I can see that at first, the 2 LEDs are on (based on this simulation) so it's means that Q1 base and Q2 base are high. Also C1 is charging via R2 and C2 is charging via R3.
Then suddenly, the voltage across one of the capacitor reverses its direction (in the simulation linked it's around 370ms). I don't understand why this is happening. Why the capacitors do not continue to charge or stay fully charged ? Why the current flowing through one of them reverse its direction?
All the articles and questions/answers I read start after this step and miss this crucial explanation (cf. this answer "Assume that transistor Q1 has just switched “OFF”")
If I understood well, this is how the cycles work:
When LED 1 is turned on, it's because of a high voltage on Q1 base (and the left side of C2). While LED1 is on, C1 is charging via R2 until its right side reach a high enough voltage to switch on Q2 (via its base). This switches on LED2 and discharge C2 via Q2 thus lowering the voltage on Q1 base which turn off LED1. Now C2 is charging via R3 until its left side reaches a high enough voltage to switch on Q1 base which switches LED1 on. Then the cycle continues.
Best Answer
First, at some point the power must be turned from on to off.

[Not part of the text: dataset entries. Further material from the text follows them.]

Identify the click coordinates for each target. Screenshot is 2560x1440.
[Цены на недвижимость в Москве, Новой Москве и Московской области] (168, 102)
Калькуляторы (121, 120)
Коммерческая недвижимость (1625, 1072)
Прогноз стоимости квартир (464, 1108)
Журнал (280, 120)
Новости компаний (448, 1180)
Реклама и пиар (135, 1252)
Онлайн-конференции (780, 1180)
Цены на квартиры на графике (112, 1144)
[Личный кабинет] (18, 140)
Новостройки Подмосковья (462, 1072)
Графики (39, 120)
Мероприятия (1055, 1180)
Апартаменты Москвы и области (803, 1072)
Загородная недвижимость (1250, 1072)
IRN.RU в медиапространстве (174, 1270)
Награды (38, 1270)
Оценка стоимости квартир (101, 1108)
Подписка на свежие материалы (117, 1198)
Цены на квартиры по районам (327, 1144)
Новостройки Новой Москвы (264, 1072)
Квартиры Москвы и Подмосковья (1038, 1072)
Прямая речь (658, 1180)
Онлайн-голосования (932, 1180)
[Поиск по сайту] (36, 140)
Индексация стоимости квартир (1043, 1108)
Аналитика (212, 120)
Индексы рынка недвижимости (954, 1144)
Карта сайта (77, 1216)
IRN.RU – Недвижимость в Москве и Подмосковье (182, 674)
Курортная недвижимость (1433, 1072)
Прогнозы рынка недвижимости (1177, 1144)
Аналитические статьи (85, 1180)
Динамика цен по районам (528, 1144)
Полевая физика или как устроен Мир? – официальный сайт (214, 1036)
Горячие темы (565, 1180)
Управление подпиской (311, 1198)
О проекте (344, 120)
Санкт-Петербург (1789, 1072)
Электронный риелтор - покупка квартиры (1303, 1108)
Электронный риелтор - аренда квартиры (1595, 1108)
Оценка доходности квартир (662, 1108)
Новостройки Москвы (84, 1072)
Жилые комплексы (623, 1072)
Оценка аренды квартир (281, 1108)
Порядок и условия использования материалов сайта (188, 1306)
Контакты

Second, in the real circuit the capacitors won't be exactly 10.000 uF (or exactly equal to each other) and the collector resistors won't be exactly 47.000 kohms (or exactly equal to each other). (And the BJT's won't have exactly the same \$\beta\$ and the LEDs won't have exactly the same forward voltage, etc.)
The imbalance between the component values on the two sides at start up will produce a slight difference in which BJT gets turned on first, starting the oscillation.
To see the start-up behavior in the simulator, you will have to tune one of the circuit parameters slightly off (maybe 1 or 2%) and simulate the transient when the power supply is ramped up from 0 to 9 V.